Cultured VSMC were immunostained with specific antibodies to I-receptor protein,15 PCNA (Sigma), or α-smooth muscle actin (Sigma) by the immunoperoxidase method. Briefly, cultures were fixed with 4% paraformaldehyde and blocks prepared with 0.5% BSA in 0.1 mol/L Tris-saline. Cultures were incubated overnight with antiserum to I-receptor protein, PCNA, or α-smooth muscle actin in 0.1% BSA containing Tris-saline at 4°C. Immunoreactivity was visualized by the sequential addition of (1) biotinylated anti-rabbit or anti-mouse IgG, 1:50 for 30 minutes; (2) avidin-biotin complex, 1:100 for 30 minutes in 0.1% BSA containing Tris-saline, pH 7.4; and (3) 3,3′-diaminobenzidine, 0.44 mg/100 mL Tris-saline with 10 μL of 30% hydrogen peroxide. Triton X-100 (0.1% to 0.3%) was included in all steps to permeabilize the tissue and improve antibody penetration. Cultures were rinsed in Tris-saline between each incubation, dehydrated, and mounted.

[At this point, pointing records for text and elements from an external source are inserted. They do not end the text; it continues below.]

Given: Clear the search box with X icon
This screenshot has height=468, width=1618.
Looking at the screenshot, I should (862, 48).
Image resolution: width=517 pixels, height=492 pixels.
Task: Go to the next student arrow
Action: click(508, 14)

Measurement of Proliferation
Proliferation of VSMC was assessed by measuring the replication of DNA by 3H-thymidine incorporation, the expression of proliferating cell nuclear antigen (PCNA), and the assay of cell number by MTT.
Methods for measurement of the incorporation of 3H-thymidine (DNA synthesis) and cell proliferation assays are described elsewhere.3 Briefly, cells were plated onto 24-well plates at a density of approximately 30 000 cells/well in Dulbecco’s modified Eagle’s medium in 10% FCS. After 48 hours, the cells were starved in 0.5% FCS for another 48 hours to decrease proliferation and induce quiescence. Drugs were added for a total period of 72 hours and 3H-thymidine (2 μCi/mL) added during the last 4 hours of incubation. The medium was aspirated and the cells washed three times with PBS and twice with ice-cold 10% trichloroacetic acid. Fixed cells were then solubilized in 0.2 mol/L NaOH and sonicated. An aliquot was used for scintillation counting.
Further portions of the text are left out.